> _Required work_: Render the lines starting at the one containing "At what coordinates should I click to accomplish: Click error" and ending at the one containing "[x=300, y=104]" as a Markdown table with the columns Row and Line, skipping blank lines and leaving out the pictures.

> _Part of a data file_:
● ● ● ●
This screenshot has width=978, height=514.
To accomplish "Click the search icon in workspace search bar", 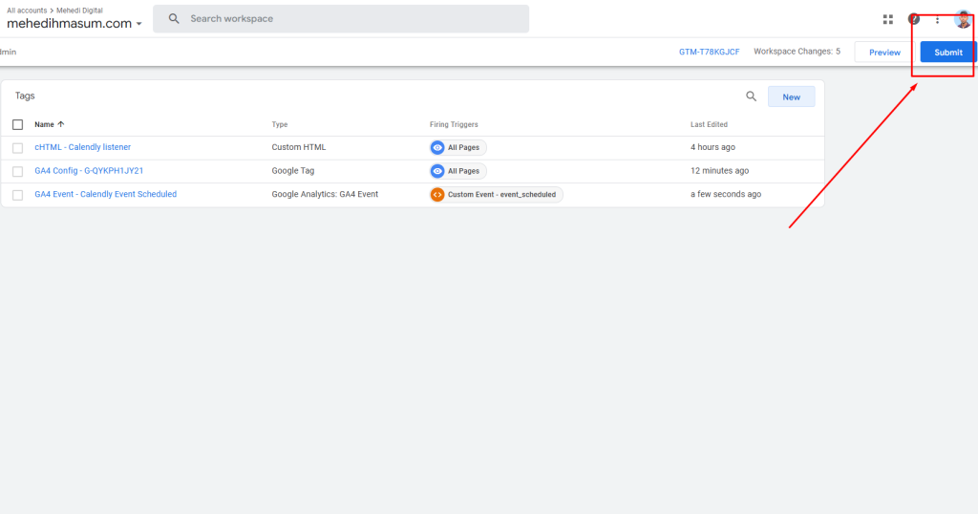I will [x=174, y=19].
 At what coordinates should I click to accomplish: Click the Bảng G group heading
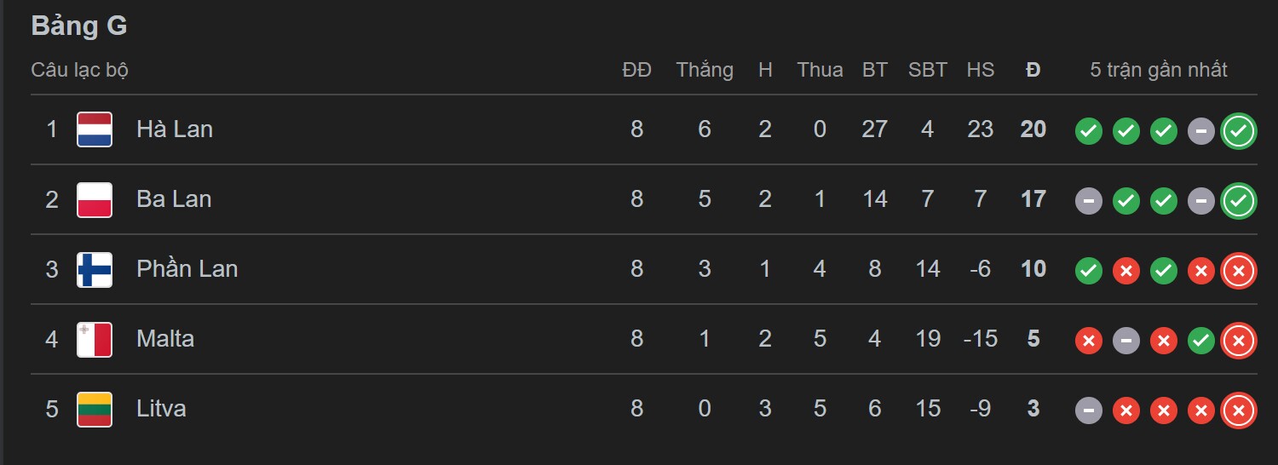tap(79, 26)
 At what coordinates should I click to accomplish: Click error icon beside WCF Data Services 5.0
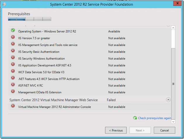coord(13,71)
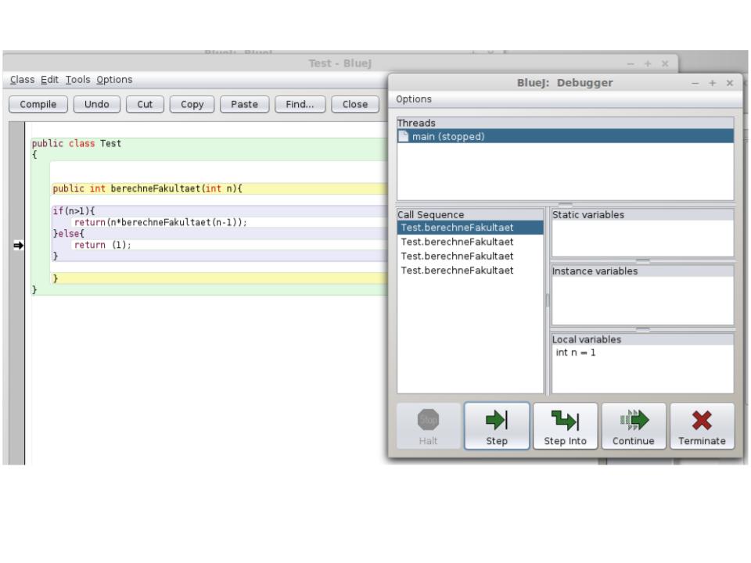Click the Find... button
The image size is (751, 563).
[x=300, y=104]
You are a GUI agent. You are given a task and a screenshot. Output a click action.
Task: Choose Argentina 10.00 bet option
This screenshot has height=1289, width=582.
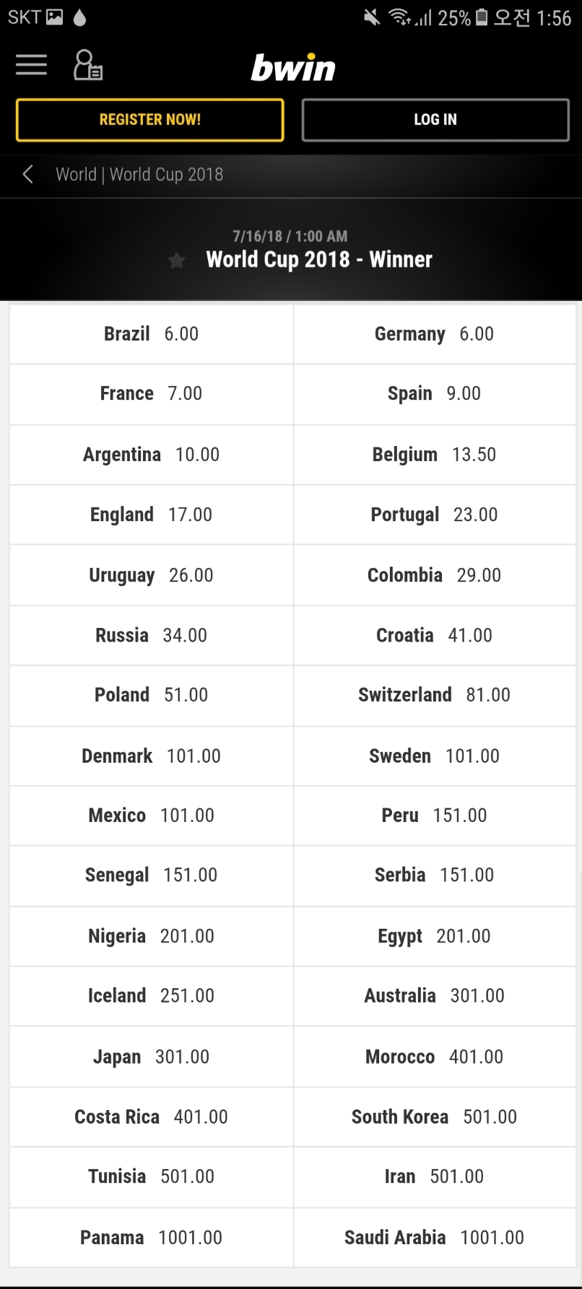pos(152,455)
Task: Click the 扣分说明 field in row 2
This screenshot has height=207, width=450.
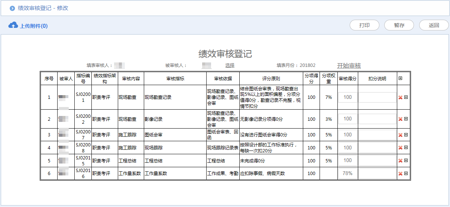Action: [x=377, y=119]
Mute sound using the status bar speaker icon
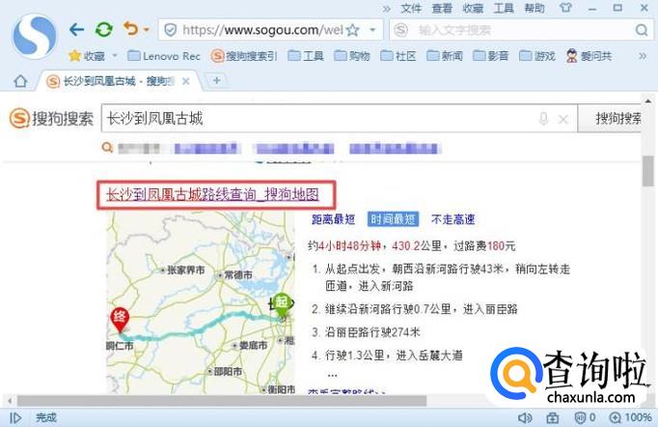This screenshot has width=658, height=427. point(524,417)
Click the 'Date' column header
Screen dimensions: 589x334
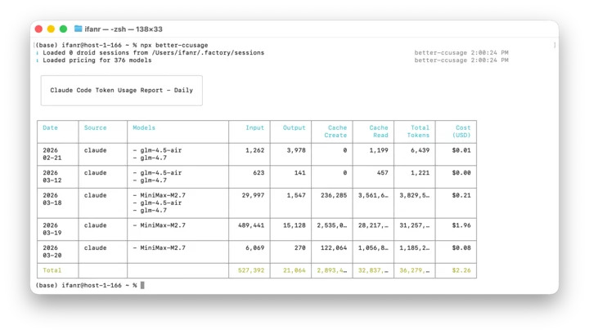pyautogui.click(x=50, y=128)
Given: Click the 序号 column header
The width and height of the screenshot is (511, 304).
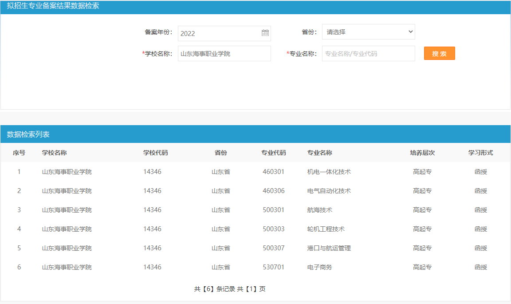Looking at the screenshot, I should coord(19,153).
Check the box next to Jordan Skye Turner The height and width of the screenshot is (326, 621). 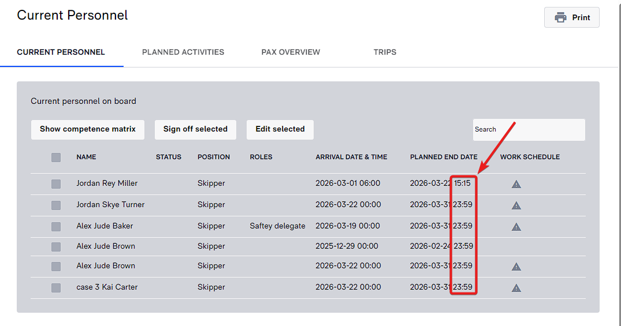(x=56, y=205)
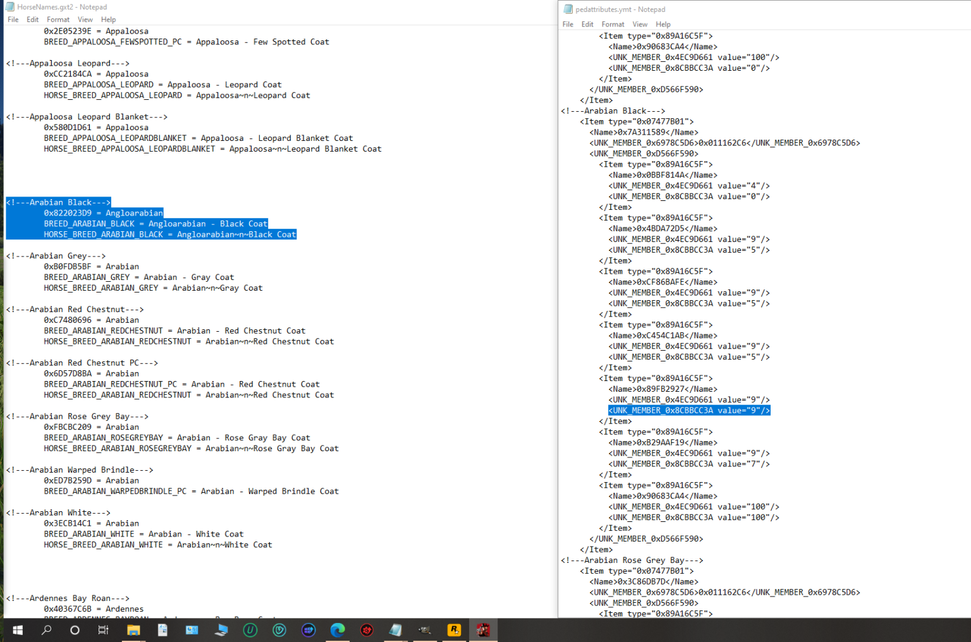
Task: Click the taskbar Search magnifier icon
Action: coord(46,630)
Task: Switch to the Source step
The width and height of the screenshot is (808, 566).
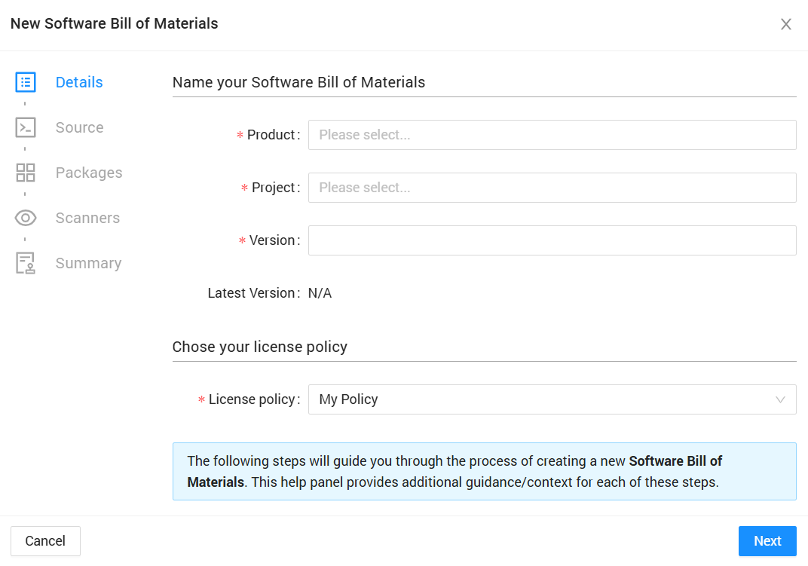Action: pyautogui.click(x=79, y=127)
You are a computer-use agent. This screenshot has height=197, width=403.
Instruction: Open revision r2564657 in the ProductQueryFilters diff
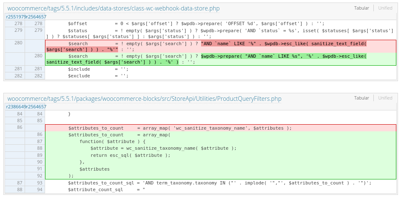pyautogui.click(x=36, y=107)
● ● ● ●
> _Solution_:
| Row | Line |
|---|---|
| 1 |  At what coordinates should I click to accomplish: Click error icon beside WCF Data Services 5.0 |
| 2 | coord(13,71) |
| 3 | Click the Find... button |
| 4 | The image size is (751, 563). |
| 5 | [x=300, y=104] |